The second hurricane of the 2015 Atlantic hurricane season formed early Monday near the Cape Verde Islands off the coast of Africa and was gathering strength as it moved northwest. Weather officials warned that the storm, dubbed Hurricane Fred, could bring "life-threatening" conditions to parts of the islands before weakening Tuesday, the National Oceanic and Atmospheric Administration's National Hurricane Center reports.
Fred is a Category 1 hurricane, packing winds of around 85 mph, and was moving northwest at around 12 mph early Monday. Experts said the storm could bring coastal flooding, mudslides and as much as 10 inches of rain in some areas of the Cape Verde Islands.

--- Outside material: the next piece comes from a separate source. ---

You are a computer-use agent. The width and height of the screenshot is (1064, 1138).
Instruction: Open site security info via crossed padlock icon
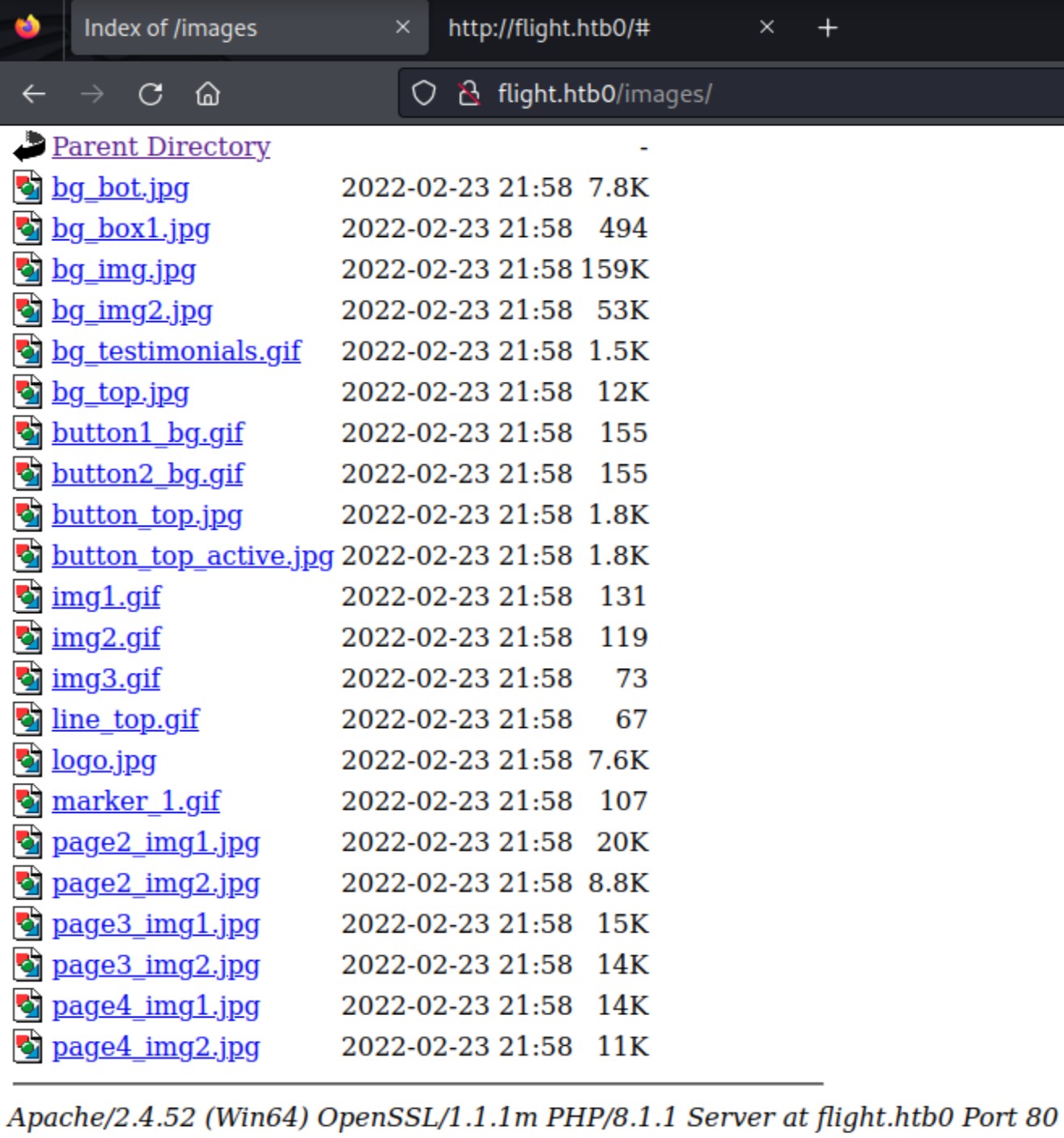(467, 94)
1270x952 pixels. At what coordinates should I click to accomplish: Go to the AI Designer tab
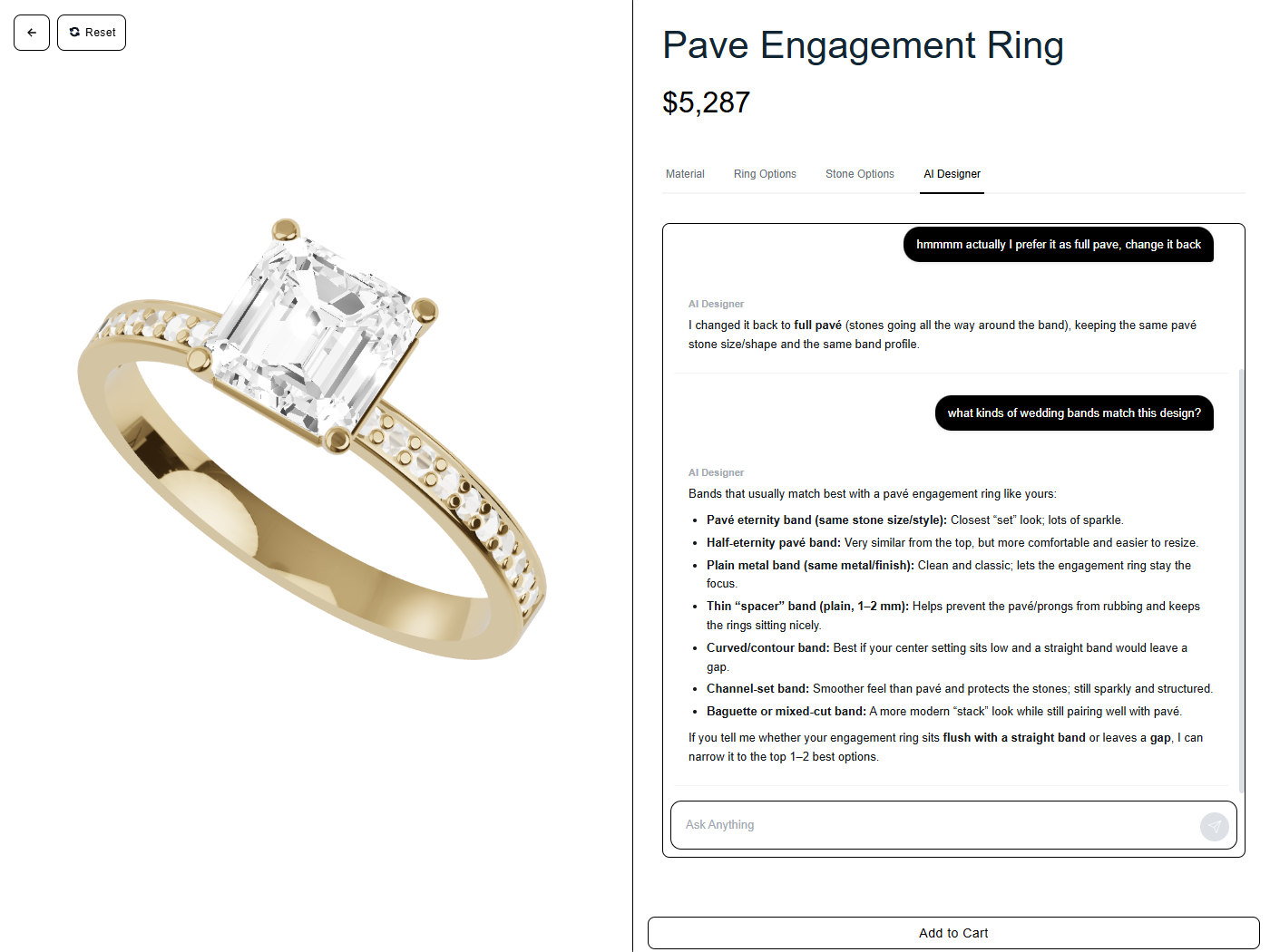952,174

By 11 a.m. EST Monday, the storm's center was located about 55 miles west of Rabil, the second-largest town in Cape Verde on the island of Boa Vista. Storm officials expected the hurricane to continue traveling west-northwestward over the Atlantic after passing through the islands.
Hurricane Fred became the sixth named Atlantic storm of the 2015 hurricane season and may have been an instant record breaker. According to the Weather Channel, no hurricane has ever made landfall on the Cape Verde Islands, records show.
Fred was centered thousands of miles from the United States, making it highly unlikely that the storm would reach American shores. "A review of the records back to the mid-1800s shows that only once has a storm been within 100 miles of where Fred is expected to go and reached the United States," News 13 reports. "Bottom line, we are not concerned with Fred making a U.S. impact."
Meanwhile, Hurricane Jimena continued to surge in the Pacific Ocean on Monday, the Associated Press reported. Jimena, a massive Category 4 hurricane with winds topping 150 mph, was located about 1,330 miles east of Hawaii but posed no threat to land.